Material provided:
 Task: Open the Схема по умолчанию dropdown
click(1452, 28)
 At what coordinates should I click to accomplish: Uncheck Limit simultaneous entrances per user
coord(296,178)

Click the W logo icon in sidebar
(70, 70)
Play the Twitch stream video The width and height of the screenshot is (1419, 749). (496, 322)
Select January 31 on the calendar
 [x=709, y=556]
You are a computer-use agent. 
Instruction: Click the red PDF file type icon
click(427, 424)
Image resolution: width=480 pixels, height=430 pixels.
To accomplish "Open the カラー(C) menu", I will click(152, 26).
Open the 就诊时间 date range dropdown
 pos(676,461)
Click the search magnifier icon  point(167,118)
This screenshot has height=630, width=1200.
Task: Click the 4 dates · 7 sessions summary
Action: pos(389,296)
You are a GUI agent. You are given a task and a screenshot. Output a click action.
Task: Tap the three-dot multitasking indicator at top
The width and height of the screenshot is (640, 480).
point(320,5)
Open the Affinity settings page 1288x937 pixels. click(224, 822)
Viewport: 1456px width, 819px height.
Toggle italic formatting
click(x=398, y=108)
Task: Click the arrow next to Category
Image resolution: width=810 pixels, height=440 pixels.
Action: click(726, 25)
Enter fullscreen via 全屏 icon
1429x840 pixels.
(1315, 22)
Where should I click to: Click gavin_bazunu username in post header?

Written task: Reproduce the records word for word, from their first line through the line containing "pos(676,461)", inclusive.

Response for this exercise:
 Task: Open the Схема по умолчанию dropdown
click(1452, 28)
 At what coordinates should I click to accomplish: Uncheck Limit simultaneous entrances per user
coord(296,178)

Click the W logo icon in sidebar
(70, 70)
Play the Twitch stream video The width and height of the screenshot is (1419, 749). (496, 322)
Select January 31 on the calendar
 [x=709, y=556]
You are a computer-use agent. 
Instruction: Click the red PDF file type icon
click(427, 424)
Image resolution: width=480 pixels, height=430 pixels.
To accomplish "Open the カラー(C) menu", I will click(152, 26).
Open the 就诊时间 date range dropdown
 pos(676,461)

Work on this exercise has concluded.